Required action:
Only the lines from the one containing "Given: Open the File Explorer tile" through the last line of the data below belong in your answer, copied exactly and without pictures.

(Records from a dataset)
------
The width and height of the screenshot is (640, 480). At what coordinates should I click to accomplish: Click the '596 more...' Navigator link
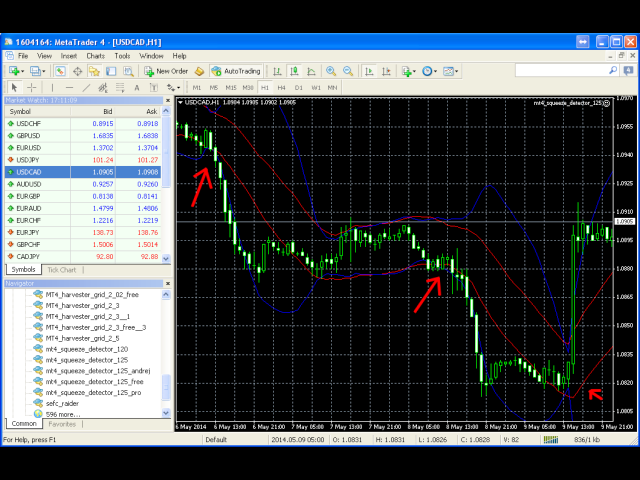pos(63,413)

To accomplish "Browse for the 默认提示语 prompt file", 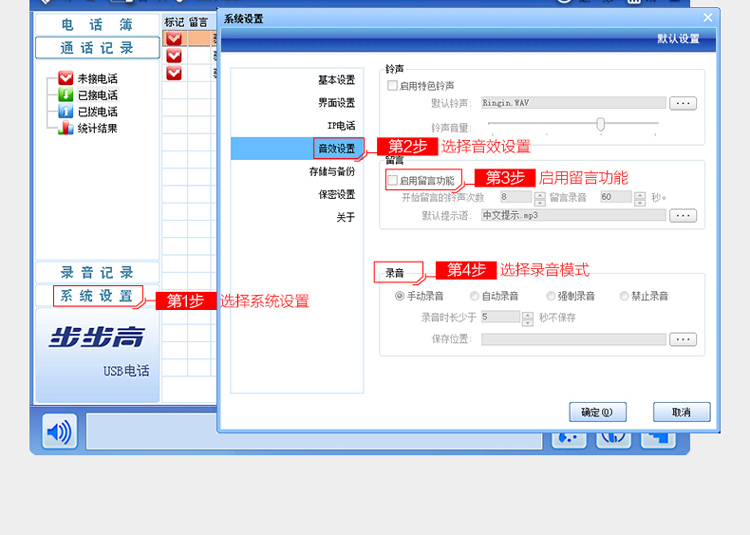I will 683,215.
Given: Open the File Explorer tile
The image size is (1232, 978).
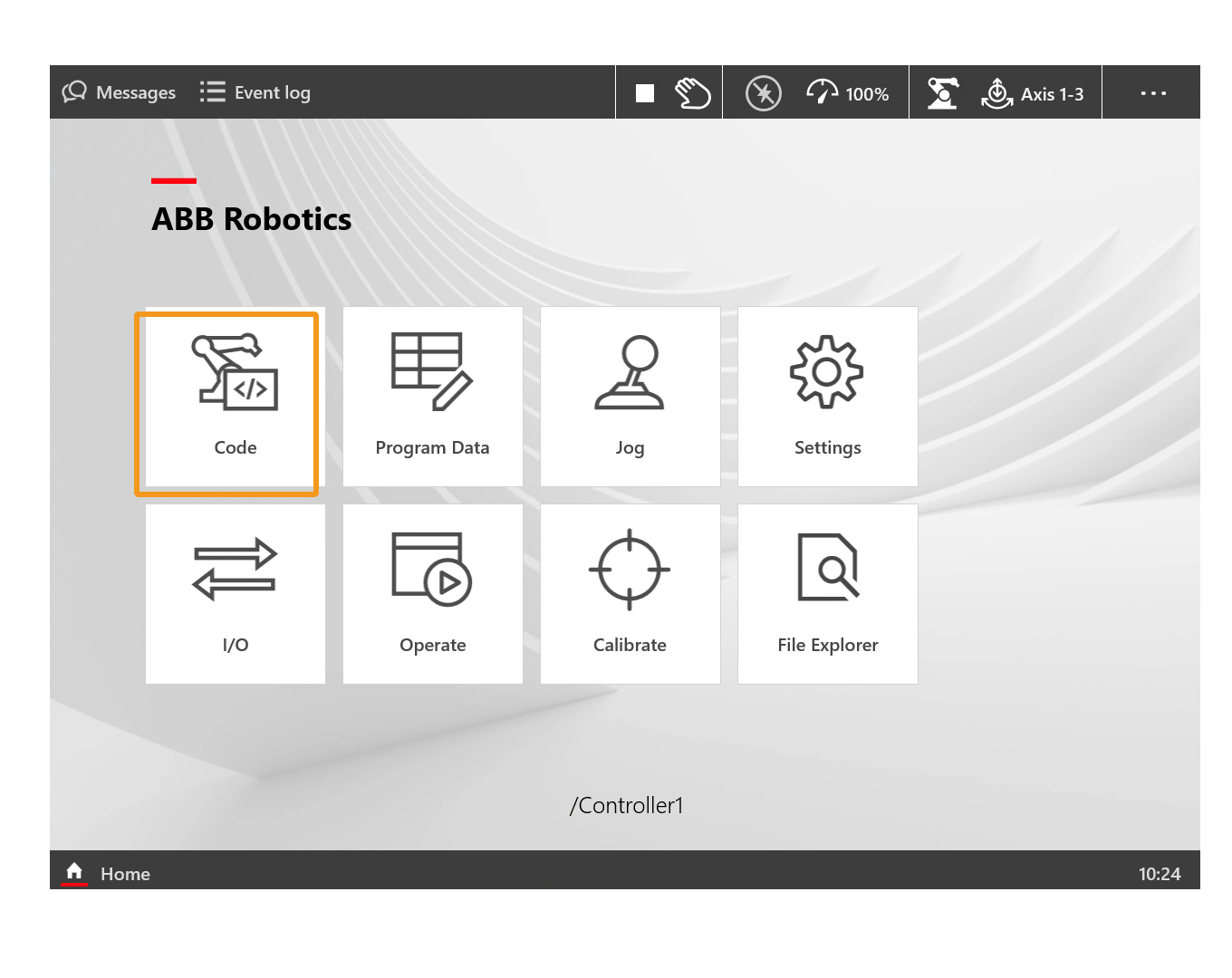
------
Exercise solution:
Given: Open the File Explorer tile
The image size is (1232, 978).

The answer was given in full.